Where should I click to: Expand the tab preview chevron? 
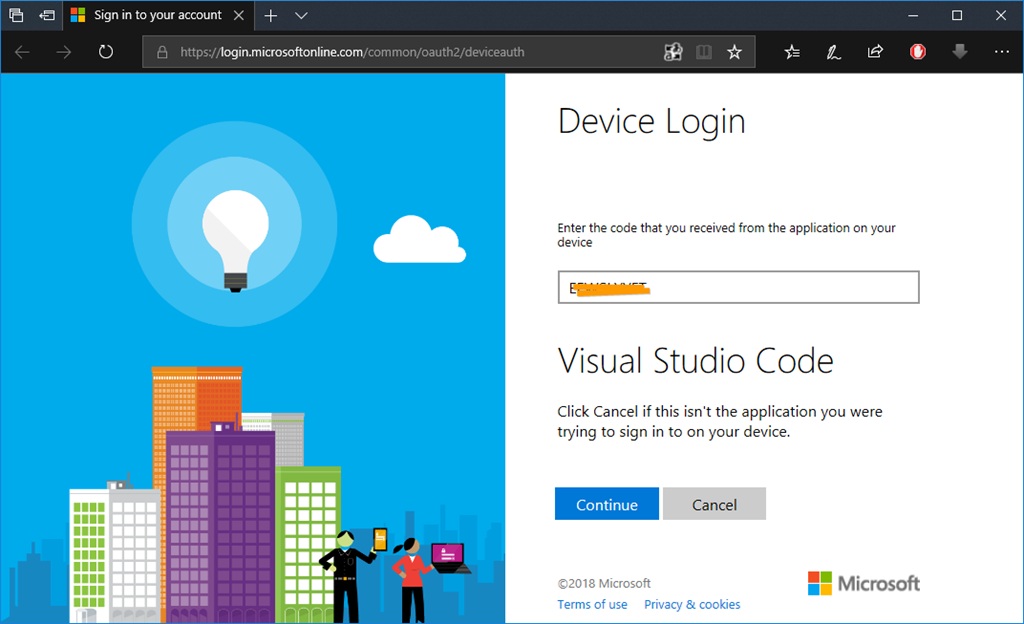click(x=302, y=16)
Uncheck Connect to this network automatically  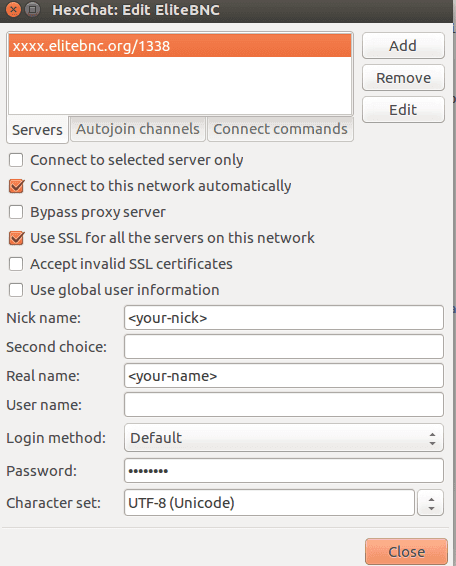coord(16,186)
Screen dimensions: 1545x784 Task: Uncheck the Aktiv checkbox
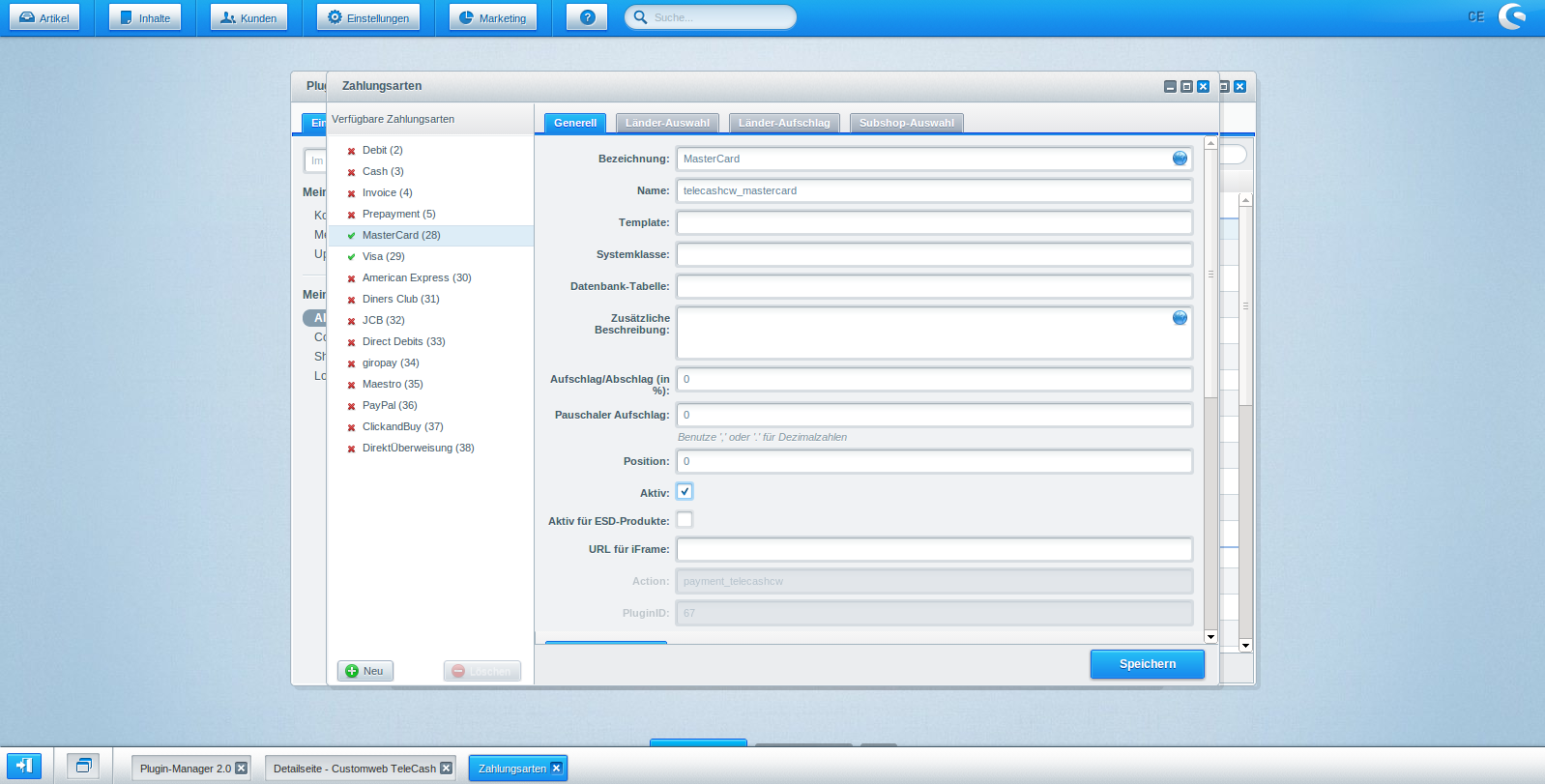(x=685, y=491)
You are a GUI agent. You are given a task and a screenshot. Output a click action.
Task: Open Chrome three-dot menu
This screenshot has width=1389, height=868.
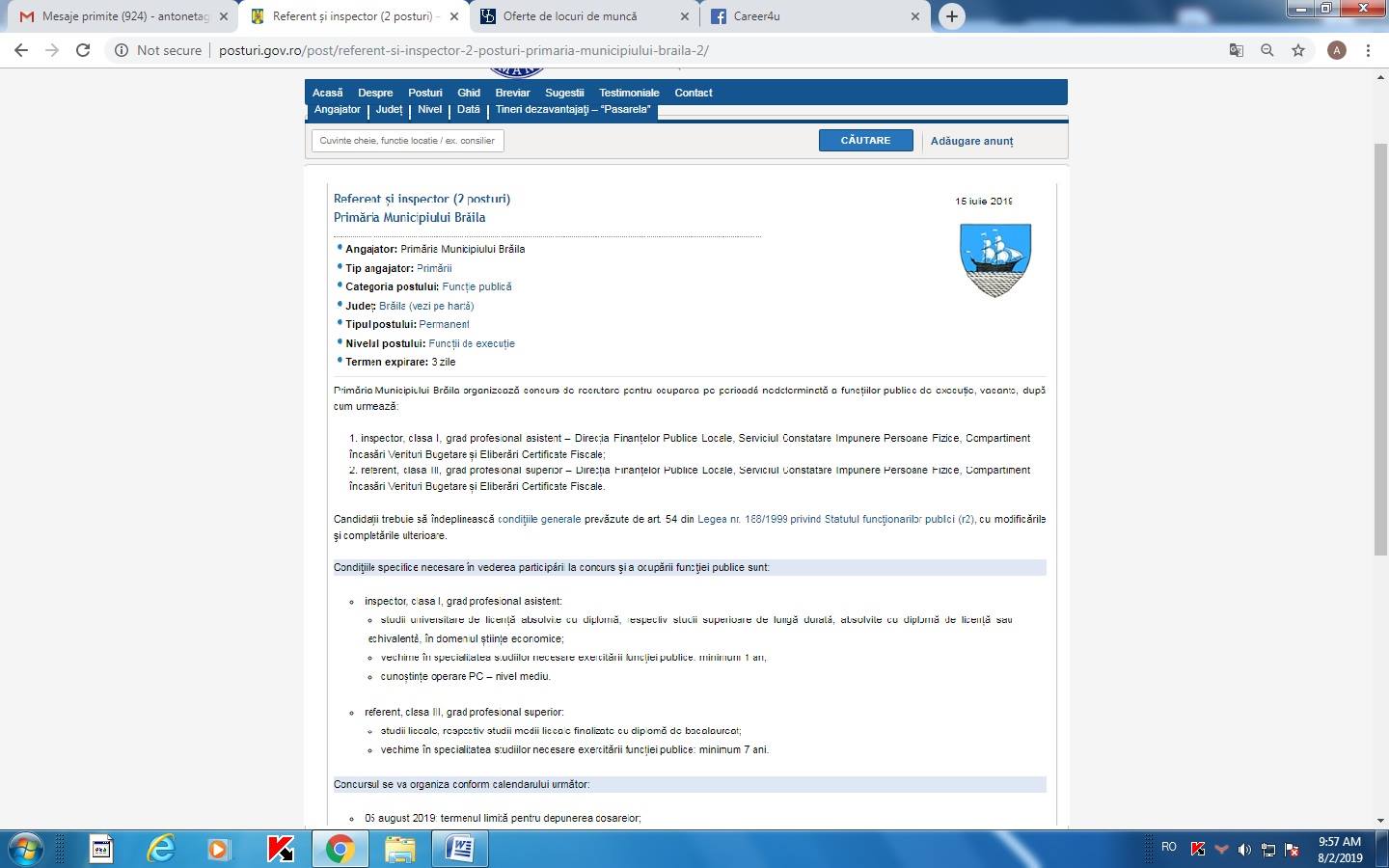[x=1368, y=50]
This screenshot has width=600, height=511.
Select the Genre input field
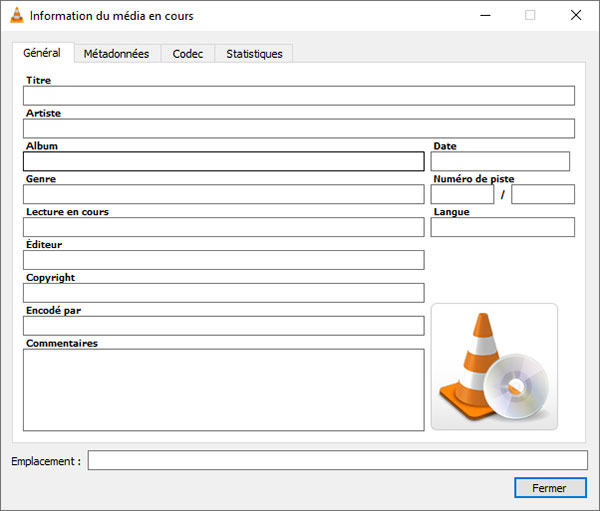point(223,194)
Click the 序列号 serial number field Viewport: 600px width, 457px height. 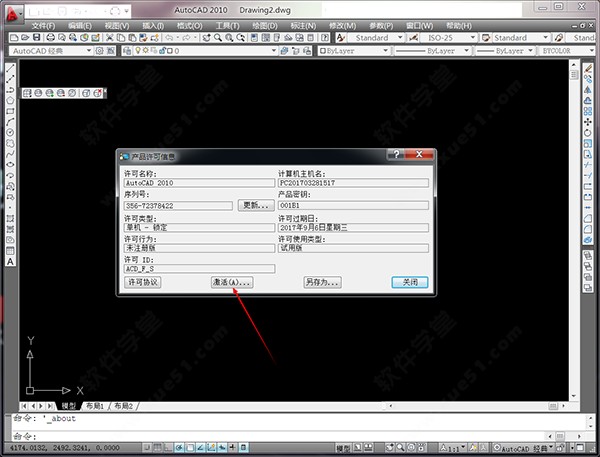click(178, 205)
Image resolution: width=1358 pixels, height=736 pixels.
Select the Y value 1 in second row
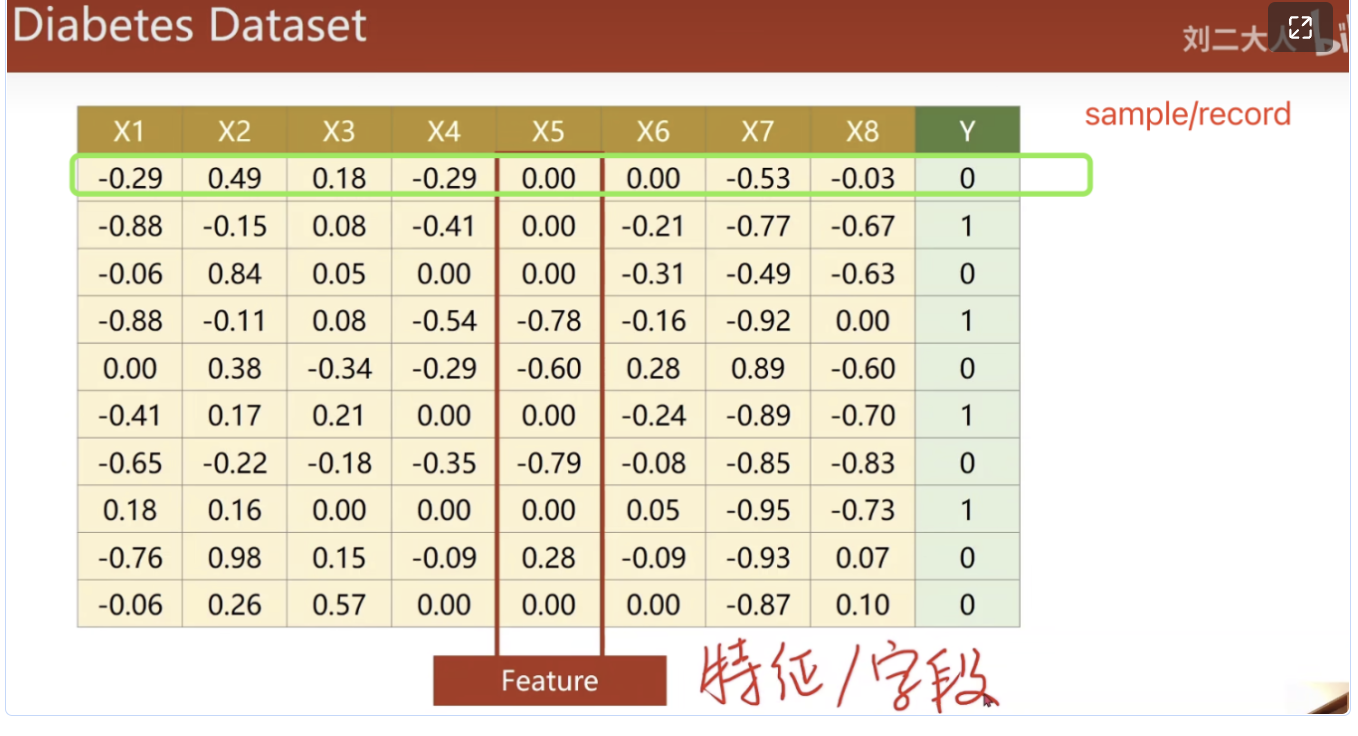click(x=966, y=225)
——————————
■ **What you have to do**: What you print must be exactly the lines from the one containing "Image resolution: width=1358" through the last line of the material, and no pictures.

■ **Task output**:
Image resolution: width=1358 pixels, height=736 pixels.
Select the Y value 1 in second row
click(x=966, y=225)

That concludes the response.